You may be unaware of loopholes in your processes such as logging and monitoring, and may be unaware of anonymous connection abuse of your guest wireless networks or corporate networks. Similarly, DoS attacks rendering networks offline, abuse of wireless network by employees for non-work related browsing or downloads, sensitive information theft (using wireless point of sale systems or similar implementation), network infections, are a few of the implications if wireless networks are left without secure setup in place.
This service involves simulation of phishing attacks on the employees in order to assess a number of practices in your organisation. Results from phishing campaign can be used to analyse browsing habits of your employees, their information security awareness and effectiveness of your perimeter controls in place. Furthermore, this can be used as a benchmark to improve your device configuration along with creating/generating content based on weaknesses identified for staff security awareness training.
There are numerous examples of successful phishing attacks that expose the business secrets or sensitive information related to users to the outside world. Servers are broken into, emails are pillaged and exposed to the outside world, data is stolen or destroyed, websites are defaced are a few of the possibilities presented by real world attacks. A quick google search will show you the history of phishing attacks and their implications.

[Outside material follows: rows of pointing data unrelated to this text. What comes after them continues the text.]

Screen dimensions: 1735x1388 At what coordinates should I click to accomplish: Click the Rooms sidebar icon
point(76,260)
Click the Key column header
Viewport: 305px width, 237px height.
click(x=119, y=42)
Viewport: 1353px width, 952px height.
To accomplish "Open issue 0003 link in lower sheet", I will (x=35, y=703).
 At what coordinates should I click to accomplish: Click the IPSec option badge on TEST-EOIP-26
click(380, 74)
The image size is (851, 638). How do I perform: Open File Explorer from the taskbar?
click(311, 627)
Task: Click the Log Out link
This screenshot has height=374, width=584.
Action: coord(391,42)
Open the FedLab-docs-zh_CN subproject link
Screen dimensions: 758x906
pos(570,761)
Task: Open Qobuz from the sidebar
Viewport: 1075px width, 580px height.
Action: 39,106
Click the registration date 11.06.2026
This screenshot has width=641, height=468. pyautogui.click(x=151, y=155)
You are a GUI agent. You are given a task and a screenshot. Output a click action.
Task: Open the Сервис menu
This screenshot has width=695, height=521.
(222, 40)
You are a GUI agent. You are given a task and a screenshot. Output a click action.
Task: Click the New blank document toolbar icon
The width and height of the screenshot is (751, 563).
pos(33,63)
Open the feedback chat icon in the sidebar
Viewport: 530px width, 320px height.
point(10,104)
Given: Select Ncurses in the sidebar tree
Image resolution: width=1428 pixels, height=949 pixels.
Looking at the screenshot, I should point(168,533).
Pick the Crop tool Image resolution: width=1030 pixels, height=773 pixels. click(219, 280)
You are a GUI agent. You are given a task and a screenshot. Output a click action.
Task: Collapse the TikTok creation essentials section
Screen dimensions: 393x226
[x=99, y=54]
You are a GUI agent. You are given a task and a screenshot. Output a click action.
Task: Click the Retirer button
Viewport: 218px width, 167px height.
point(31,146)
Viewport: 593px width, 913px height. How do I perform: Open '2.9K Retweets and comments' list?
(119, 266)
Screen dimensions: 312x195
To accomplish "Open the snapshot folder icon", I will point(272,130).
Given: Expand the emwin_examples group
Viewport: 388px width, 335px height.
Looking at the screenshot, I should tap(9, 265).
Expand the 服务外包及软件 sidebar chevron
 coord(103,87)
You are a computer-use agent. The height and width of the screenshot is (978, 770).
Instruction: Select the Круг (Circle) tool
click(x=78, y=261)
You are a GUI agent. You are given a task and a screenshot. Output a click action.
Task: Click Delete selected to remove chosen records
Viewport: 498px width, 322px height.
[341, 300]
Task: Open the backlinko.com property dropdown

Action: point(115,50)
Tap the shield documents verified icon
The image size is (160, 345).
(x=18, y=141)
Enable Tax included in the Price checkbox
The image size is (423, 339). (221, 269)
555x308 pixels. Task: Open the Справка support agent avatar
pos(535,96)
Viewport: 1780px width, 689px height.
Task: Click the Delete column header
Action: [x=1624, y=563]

OSINT stands for Open Source Intelligence, gathered from publically available sources. A range of sources are used to collect, analyse and connect information mainly from media, web based/user generated content available online, public data such as speeches, press conferences, case studies, registered authorities databases, professional and academic sources, and/or other number of sources available online. This could also include employee addresses, personal information related to them or their relatives, information about technologies used with specific information on versions sometimes, or retrieving information by checking public databases on paste sites, social media or people profiling (based on social media or professional connection sites).
After knowing how much information has been collected online, you may want to change your internal processes from as small as changing staff habits of internet browsing to removing meta data information from the documents to be made available on organisation website or removing posts containing sensitive information online.
Passwords are the first line of defense against cyber criminals. A strong password is the first step towards defending against cyber criminals. Further, using a different password for every website you go to is an equally strong line of defense to take
Conducting password analysis would provide you an indicator of the password strength used by the employees. This will help provide assurance about the policies set which mandates not to use weak / common / easy to guess passwords as per the internal password policy. Using our database of leaked passwords and the hardware specialised for password analysis, our consultants will be happy to give you in-depth review of the password strength based on the hashes supplied.